Deadpool entrega o que promete (nada mais, nada menos)

Deadpool sempre foi um personagem desconhecido do grande público, mas muito amado dos fãs dos quadrinhos. A primeira chance que ele teve de se tornar mainstream aconteceu no primeiro filme solo do Wolverine e foi um total fiasco. Alguns anos depois, a Fox finalmente percebeu suas mancadas e permitiu que Deadpool ganhasse um filme como os fãs esperavam.

Sim, é exatamente como os fãs esperavam.

Não há o que se reclamar em relação à fidelidade ao material original. Está tudo lá: o uniforme vermelho, a violência gratuita e exagerada, as piadas em sequência, a quebra da quarta parede (Deadpool conversa com os espectadores). Ele nunca foi um herói convencional e o filme segue a mesma linha.


Pelo fato de tudo estar tão dentro do esperado, o filme não me surpreendeu. Isso não é necessariamente um problema, mas fiquei aguardando algo que me trouxesse a sensação de novidade. No fim das contas, acho que os trailers entregaram demais o plot do filme.

Nem por isso podemos falar que o filme é ruim, muito pelo contrário: é um ótimo filme de super-heróis e certamente um dos mais fiéis já produzidos.
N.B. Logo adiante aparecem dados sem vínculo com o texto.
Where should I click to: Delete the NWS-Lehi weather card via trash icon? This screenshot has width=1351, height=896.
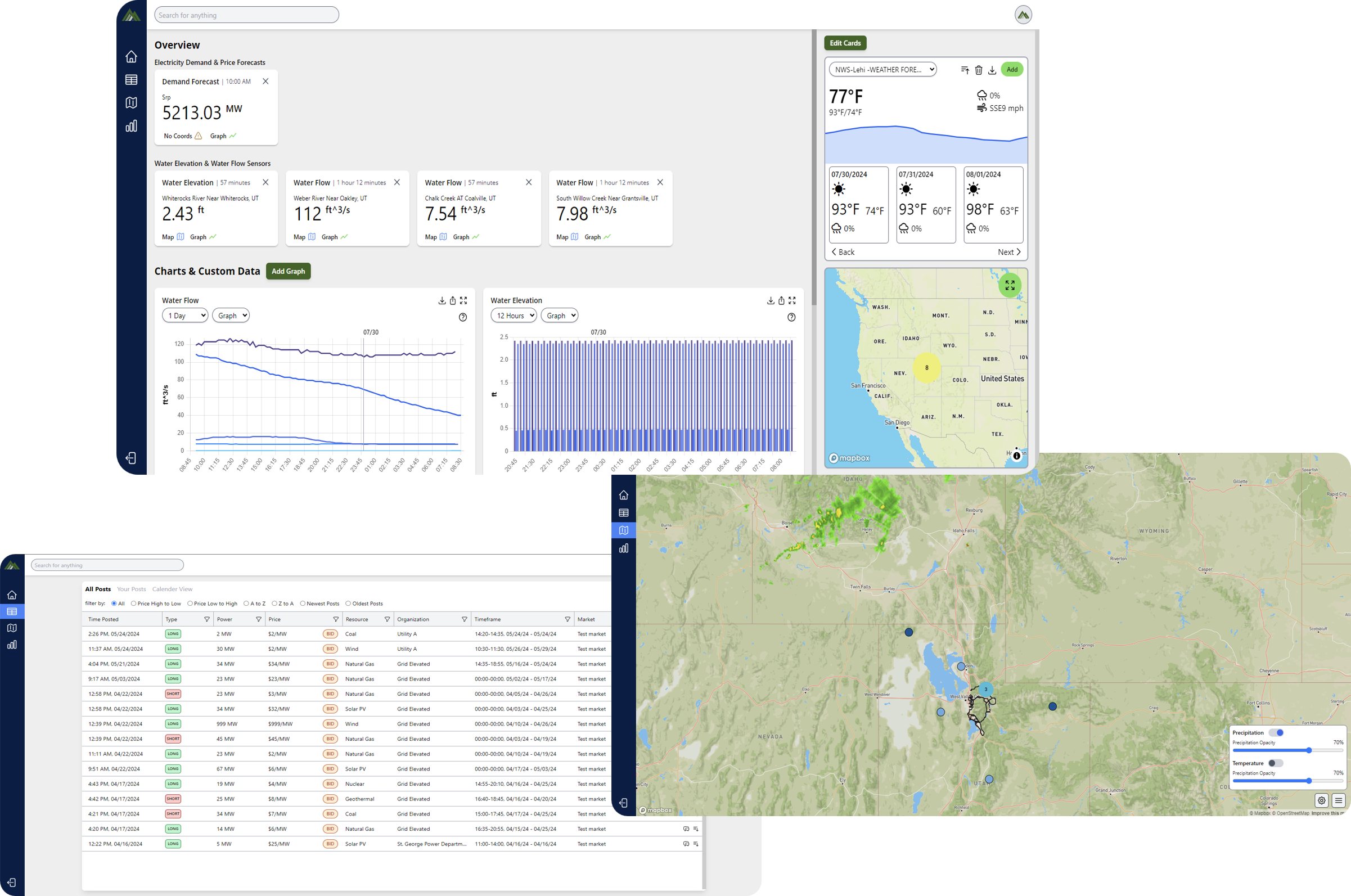(979, 70)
O problema é só de dimensionamento de expectativas: se eu tivesse chegado no cinema sem informação nenhuma talvez eu tivesse achado mais interessante.

De qualquer forma, recomendo que assistam. São quase duas horas de ação exagerada, muitas piadas boas (e muitas ruins também) e inúmeras referências aos quadrinhos, outros filmes e a própria carreira do ator Ryan Reynolds. Vale destacar a facilidade com que o filme faz piada com o universo dos super-heróis como gênero cinematográfico: Lanterna Verde é a maior vítima, mas também sobram gozações para os X-Men e boa parte dos universos Marvel e DC.

Por fim, achei interessante notar a quantidade de adolescentes no cinema. O filme no Brasil tem censura 16 anos por causa de seu alto teor de violência e sexo. Nos EUA ele tem censura 18 anos e na China ele foi proibido. Creio que se eu tivesse metade da minha idade certamente eu iria ao cinema: eu comecei a ler as histórias do Deadpool aos 13 anos, na extinta revista Marvel 99 e a última revista dele que comprei foi aos meus 19 anos. Naquela época eu achava o máximo, então entendo o que os jovens estão pensando. Hoje, no entanto, são outros tipos de quadrinhos que me agradam mais.